Per la speculazione sulle mascherine torna in auge un reato del ’76

Dispositivi di protezione generi di prima necessità come gli alimenti. Perché scatti il reato è però necessario che la condotta determini un aumento generalizzato dei prezzi

di Patrizia Maciocchi

l reato di manovre speculative per la vendita con forti rincari delle mascherine, scatta solo se i prezzi di mercato vengono alterati in modo generalizzato. Per questo non può essere condannato il titolare di una piccola impresa che vende su Amazon mascherine con un ricarico pari al 350 per cento. La Cassazione (sentenza 36929) traccia, per la prima volta, i confini di un reato dimenticato e tornato in auge in tempi di pandemia.

L’articolo 501-bis è stato, infatti, introdotto nel l ’76 (Dl 704) in tempi di austerity, per evitare le speculazioni sui prodotti petroliferi.

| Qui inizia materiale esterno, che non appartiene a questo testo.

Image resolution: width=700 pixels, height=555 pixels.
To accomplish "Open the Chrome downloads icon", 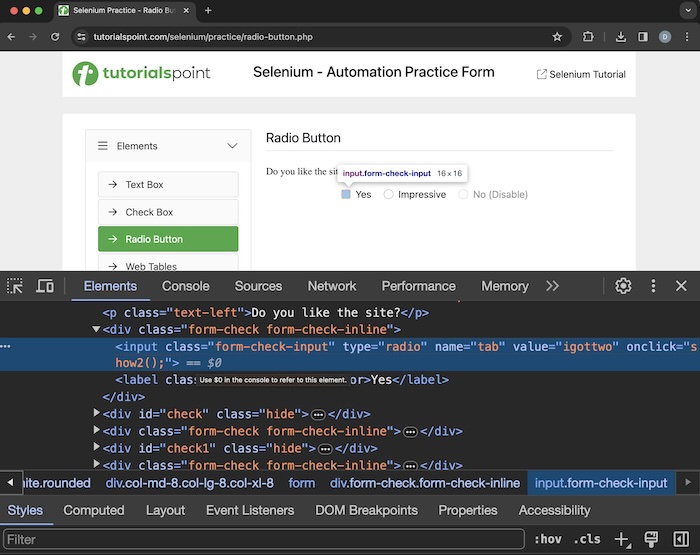I will pyautogui.click(x=620, y=37).
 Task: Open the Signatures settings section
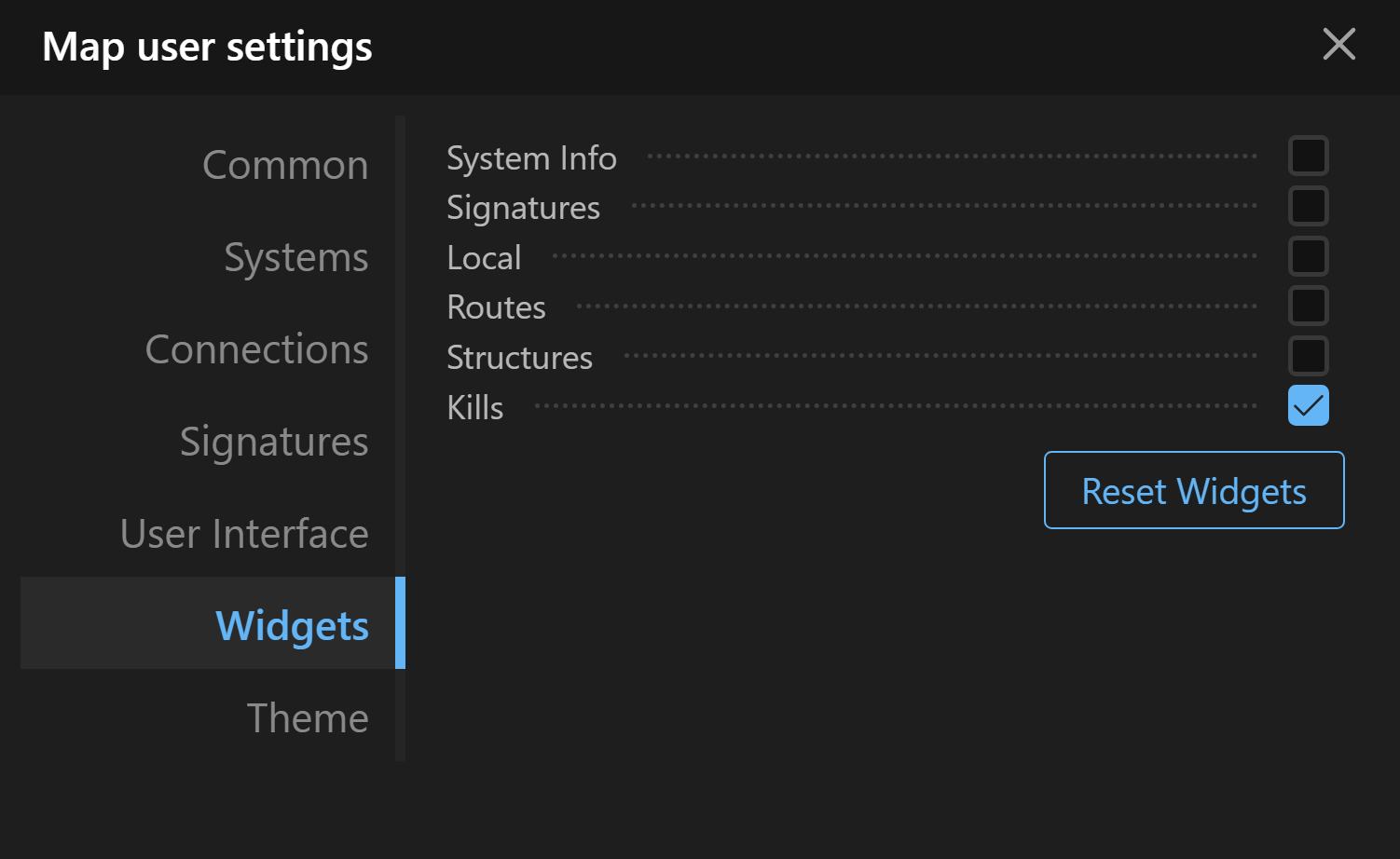pos(273,442)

Una norma che punisce chiunque, con manovre speculative , nell’ambito di un’attività produttiva, occulta o si accaparra materie prime e generi alimentari di largo consumo, in modo da determinare la rarefazione o il rincaro sul mercato interno. Certamente oggi le mascherine filtranti possono essere considerate un genere di prima necessità. Il loro uso è imposto da una serie di norme e indispensabile per evitare il diffondersi del contagio.

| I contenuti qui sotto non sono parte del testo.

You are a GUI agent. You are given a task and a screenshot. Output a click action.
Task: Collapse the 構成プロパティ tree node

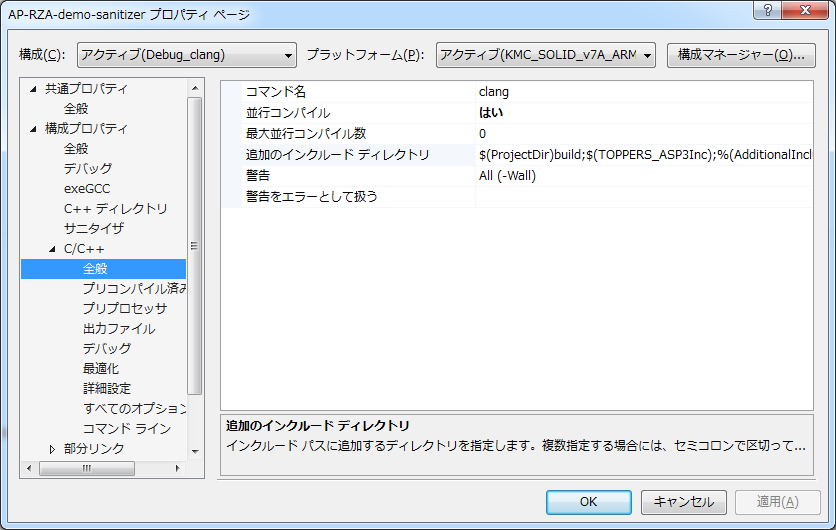point(33,129)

Sono obbligatorie nella vita di relazione, come nel lavoro per tutte le attività. All’elenco va aggiunta la frequentazione dei negozi come dei mezzi pubblici. I giudici per ricordare le tensioni che si generano quando vengono a mancare generi di prima necessità, invitano a leggere il XII capitolo de «I Promessi Sposi». Passi dai quali è chiaro che la penuria di generi alimentari crea tensioni economiche. Tra i prodotti di prima necessità rientrano «tutte quelle merci, di vario genere, la cui disponibilità è indispensabile per lo svolgimento di una vita libera e dignitosa». La scarsa giurisprudenza sul tema ha chiarito che nel raggio d’azione della norma rientrano solo i beni mobili e non gli immobili. Detto questo la Cassazione accoglie il ricorso contro il sequestro dei libri contabili di un imprenditore, acquisiti come prova del fumus del reato.

I giudici ricordano che si tratta di un reato “proprio” , quindi malgrado la norma attribuisca la condotta delittuosa a “chiunque”, l’azione deve essere compiuta da un soggetto che abbia operato nell’ambito di un’ attività produttiva o commerciale. E non ci sono dubbi, sul fatto che il ricorrente fosse un imprenditore e che vendesse le mascherine a prezzi altissimi. Il reato è poi di pericolo e si configura quando la condotta è utile a determinare un generalizzato aumento dei prezzi sul mercato interno. Ma sebbene l’espressione mercato interno non vada interpretata come un sinonimo di mercato nazionale, questa non può essere riferita ad un ambito «solo di vicinato». Se il bene tutelato dalla norma è l’ordine economico è evidente che questo non può essere messo a rischio da una piccola impresa che aveva un solo macchinario come mezzo di produzione.

Il reato si configura anche a carico di chi fa incetta di mascherine determinando una carenza del bene. Ma sia il rincaro sia la rarefazione devono essere, per intensità e durata, tali da determinare un’alterazione del mercato diffusa.

Diversamente qualunque momentanea penuria di merci, che comporta fisiologicamente un aumento dei prezzi, per la legge della domanda e dell’offerta, potrebbe essere tale da comportare il reato analizzato.